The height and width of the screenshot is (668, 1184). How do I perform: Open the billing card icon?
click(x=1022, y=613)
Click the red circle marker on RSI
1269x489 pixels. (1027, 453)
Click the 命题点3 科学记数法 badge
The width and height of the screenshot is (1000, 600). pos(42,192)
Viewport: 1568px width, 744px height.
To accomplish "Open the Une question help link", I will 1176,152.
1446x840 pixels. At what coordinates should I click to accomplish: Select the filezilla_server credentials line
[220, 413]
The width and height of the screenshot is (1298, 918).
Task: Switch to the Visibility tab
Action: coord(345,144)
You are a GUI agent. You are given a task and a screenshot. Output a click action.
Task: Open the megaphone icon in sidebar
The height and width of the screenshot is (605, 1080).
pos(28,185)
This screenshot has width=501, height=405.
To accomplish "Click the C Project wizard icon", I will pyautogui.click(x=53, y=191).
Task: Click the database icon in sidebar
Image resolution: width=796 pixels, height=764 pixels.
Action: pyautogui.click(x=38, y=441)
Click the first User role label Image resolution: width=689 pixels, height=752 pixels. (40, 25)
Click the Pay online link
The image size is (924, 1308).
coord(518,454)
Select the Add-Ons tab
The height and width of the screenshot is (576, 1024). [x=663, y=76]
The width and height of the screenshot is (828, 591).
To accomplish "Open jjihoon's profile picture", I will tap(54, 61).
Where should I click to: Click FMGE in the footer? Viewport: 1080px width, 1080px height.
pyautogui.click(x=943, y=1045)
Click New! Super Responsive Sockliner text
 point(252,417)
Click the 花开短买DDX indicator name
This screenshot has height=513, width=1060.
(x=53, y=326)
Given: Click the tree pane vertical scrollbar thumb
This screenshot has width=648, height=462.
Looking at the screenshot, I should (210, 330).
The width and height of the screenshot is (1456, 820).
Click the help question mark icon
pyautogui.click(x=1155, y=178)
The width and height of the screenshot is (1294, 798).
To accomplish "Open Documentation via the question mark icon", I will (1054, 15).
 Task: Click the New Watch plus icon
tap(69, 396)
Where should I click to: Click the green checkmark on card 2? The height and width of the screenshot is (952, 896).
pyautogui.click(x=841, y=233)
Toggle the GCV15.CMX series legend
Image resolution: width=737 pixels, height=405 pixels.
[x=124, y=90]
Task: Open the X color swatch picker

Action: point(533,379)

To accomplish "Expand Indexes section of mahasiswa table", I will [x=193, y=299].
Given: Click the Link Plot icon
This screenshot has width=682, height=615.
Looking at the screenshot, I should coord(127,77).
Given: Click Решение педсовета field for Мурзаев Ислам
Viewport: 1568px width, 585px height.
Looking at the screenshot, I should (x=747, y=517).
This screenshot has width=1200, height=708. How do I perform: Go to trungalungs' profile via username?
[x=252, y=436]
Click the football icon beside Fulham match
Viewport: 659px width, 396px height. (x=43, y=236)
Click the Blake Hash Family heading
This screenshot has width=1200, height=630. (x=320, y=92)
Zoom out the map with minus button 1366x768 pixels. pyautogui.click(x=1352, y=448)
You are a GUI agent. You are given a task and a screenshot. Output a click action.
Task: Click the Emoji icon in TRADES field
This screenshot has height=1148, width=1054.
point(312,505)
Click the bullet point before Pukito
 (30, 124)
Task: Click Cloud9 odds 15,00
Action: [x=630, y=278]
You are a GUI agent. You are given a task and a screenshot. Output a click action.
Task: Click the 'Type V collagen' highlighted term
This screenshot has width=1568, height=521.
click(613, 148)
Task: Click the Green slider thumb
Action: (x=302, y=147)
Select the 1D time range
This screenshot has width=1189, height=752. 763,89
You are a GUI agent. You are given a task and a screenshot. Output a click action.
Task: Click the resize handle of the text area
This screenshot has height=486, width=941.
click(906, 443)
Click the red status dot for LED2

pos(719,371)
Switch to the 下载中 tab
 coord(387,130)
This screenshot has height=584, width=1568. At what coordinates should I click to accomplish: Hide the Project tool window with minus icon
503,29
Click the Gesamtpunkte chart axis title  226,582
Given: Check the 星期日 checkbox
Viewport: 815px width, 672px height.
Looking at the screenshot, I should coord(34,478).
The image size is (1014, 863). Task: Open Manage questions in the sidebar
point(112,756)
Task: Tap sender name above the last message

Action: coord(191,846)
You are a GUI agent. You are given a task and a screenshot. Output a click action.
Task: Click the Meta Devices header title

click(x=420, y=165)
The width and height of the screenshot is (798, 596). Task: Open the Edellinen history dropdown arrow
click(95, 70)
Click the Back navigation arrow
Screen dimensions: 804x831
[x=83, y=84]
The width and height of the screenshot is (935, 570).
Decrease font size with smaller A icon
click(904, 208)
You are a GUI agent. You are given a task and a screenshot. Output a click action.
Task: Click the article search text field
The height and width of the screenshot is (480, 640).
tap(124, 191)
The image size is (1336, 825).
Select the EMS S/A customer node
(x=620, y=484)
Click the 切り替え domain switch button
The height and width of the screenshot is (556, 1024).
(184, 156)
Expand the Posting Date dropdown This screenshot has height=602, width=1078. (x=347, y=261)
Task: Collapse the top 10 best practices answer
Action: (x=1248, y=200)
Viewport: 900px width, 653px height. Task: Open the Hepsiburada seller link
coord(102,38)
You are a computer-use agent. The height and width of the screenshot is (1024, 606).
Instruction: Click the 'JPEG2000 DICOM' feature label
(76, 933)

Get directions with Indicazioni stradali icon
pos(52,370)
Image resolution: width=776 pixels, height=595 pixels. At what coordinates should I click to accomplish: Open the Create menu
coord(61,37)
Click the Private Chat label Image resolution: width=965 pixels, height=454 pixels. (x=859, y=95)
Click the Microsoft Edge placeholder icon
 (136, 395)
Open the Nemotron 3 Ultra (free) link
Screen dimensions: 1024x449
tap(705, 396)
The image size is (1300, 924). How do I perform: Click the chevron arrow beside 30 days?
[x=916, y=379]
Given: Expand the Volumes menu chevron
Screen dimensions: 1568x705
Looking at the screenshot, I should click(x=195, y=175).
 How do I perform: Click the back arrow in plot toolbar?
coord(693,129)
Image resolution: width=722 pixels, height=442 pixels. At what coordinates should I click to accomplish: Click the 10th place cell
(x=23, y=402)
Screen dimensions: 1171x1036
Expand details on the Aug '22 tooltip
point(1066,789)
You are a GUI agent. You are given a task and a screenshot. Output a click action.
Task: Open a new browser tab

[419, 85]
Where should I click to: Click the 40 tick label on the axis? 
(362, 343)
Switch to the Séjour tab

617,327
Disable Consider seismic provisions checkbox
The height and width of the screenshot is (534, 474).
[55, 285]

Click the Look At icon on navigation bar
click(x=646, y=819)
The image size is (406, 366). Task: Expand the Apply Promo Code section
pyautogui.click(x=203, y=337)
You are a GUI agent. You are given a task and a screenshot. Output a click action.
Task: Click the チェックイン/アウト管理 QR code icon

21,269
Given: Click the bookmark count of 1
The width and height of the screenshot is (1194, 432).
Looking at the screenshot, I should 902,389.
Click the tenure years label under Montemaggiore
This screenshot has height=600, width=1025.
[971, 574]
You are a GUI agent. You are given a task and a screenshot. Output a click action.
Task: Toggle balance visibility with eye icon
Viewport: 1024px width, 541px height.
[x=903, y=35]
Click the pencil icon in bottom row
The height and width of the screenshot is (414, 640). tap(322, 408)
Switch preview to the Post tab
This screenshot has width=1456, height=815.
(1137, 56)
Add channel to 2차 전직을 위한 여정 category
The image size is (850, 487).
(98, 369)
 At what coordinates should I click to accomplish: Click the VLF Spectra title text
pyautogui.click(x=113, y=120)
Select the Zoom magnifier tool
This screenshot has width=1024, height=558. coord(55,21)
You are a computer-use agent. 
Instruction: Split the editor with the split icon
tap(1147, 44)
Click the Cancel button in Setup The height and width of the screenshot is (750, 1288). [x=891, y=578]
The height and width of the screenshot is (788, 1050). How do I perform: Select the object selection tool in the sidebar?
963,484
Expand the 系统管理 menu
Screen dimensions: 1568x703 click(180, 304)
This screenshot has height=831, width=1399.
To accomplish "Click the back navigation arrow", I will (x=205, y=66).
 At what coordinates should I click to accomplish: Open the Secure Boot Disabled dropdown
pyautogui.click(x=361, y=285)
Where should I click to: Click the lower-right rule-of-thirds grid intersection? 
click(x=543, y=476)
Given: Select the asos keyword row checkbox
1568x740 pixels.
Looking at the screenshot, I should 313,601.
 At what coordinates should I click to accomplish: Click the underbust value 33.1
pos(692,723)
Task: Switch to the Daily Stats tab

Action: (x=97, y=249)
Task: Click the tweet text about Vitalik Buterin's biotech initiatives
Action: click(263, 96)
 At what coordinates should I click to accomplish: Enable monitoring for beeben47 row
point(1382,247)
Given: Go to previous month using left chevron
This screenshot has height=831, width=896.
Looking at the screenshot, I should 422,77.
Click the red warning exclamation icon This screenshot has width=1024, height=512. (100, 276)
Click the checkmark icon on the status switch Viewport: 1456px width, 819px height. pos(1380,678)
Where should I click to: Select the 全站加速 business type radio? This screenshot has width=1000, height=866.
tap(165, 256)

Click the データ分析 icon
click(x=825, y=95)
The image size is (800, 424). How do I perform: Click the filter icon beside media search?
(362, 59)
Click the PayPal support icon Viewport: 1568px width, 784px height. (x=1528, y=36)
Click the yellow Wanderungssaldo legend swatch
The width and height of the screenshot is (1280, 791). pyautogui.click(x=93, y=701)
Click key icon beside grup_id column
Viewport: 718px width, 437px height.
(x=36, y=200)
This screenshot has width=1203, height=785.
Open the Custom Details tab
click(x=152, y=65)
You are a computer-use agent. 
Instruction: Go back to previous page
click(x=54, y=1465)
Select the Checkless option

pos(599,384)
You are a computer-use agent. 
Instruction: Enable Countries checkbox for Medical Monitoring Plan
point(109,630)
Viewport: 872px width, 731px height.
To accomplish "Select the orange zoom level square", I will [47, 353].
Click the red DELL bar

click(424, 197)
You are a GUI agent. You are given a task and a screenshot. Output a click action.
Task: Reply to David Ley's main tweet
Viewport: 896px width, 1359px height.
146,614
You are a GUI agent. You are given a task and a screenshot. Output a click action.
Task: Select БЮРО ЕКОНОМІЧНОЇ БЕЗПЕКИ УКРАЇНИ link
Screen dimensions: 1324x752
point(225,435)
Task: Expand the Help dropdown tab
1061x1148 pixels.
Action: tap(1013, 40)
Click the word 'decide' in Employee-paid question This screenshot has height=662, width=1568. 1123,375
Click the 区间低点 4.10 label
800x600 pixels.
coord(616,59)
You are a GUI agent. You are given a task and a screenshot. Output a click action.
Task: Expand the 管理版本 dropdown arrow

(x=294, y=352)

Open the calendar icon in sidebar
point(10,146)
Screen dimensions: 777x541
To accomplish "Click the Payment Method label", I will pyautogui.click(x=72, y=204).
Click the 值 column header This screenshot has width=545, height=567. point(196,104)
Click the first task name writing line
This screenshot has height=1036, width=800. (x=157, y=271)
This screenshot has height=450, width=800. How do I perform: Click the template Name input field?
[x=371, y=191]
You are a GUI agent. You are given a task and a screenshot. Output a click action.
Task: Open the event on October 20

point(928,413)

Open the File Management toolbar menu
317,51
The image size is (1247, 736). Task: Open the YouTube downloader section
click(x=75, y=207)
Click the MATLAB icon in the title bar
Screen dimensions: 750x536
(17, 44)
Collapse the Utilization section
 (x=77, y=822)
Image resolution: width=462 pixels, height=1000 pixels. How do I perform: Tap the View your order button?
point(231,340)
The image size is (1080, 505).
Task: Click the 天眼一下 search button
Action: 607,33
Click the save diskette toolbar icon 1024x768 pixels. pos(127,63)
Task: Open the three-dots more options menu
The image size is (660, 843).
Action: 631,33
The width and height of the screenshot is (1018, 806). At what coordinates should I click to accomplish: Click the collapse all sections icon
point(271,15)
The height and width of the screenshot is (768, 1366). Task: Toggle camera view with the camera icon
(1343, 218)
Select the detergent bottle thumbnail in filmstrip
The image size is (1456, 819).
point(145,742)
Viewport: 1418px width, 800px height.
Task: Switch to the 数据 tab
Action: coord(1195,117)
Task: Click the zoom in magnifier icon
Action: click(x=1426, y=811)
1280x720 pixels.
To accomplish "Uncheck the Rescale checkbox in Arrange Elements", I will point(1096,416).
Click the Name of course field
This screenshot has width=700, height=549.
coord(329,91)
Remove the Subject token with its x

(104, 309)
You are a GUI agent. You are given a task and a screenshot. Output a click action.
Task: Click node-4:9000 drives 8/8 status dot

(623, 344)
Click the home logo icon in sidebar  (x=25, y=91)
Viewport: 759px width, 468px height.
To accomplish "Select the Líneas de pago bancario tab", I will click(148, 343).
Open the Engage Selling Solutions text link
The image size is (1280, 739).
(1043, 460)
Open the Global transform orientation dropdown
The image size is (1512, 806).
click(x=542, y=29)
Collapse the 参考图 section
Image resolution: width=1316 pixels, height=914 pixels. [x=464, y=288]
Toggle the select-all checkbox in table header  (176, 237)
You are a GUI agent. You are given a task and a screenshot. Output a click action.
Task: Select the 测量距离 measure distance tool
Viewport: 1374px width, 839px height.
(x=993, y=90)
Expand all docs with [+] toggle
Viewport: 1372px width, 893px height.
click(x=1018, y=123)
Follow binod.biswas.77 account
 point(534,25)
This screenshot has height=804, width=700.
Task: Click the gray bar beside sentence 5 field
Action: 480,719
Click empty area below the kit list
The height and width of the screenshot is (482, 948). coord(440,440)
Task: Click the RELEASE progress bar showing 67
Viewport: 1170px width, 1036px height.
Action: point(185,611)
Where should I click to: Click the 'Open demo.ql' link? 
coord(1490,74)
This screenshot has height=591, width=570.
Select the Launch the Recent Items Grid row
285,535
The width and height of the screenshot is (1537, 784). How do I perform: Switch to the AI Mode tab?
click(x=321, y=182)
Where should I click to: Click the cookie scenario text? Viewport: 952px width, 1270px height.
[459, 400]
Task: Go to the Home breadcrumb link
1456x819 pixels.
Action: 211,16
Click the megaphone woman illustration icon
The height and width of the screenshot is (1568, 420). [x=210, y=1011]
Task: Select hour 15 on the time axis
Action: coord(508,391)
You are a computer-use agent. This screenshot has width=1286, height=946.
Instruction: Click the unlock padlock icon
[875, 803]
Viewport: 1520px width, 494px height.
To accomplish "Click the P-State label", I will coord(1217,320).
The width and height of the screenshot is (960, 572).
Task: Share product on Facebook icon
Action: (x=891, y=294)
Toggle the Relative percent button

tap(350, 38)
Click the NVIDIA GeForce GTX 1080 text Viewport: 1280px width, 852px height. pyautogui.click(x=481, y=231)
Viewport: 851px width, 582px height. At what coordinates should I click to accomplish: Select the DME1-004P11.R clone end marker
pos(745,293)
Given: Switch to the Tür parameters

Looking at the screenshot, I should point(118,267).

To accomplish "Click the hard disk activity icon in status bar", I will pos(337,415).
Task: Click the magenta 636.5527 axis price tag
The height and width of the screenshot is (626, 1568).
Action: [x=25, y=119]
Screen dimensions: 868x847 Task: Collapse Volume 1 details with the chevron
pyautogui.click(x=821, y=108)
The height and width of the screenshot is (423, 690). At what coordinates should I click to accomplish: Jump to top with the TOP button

^^^^^^^^^^^^^^^^

## Assignment
Among the lines of the data above, find those with the word "table" and show them.

## Solution to the exercise
To accomplish "Expand Indexes section of mahasiswa table", I will [x=193, y=299].
Toggle the select-all checkbox in table header  (176, 237)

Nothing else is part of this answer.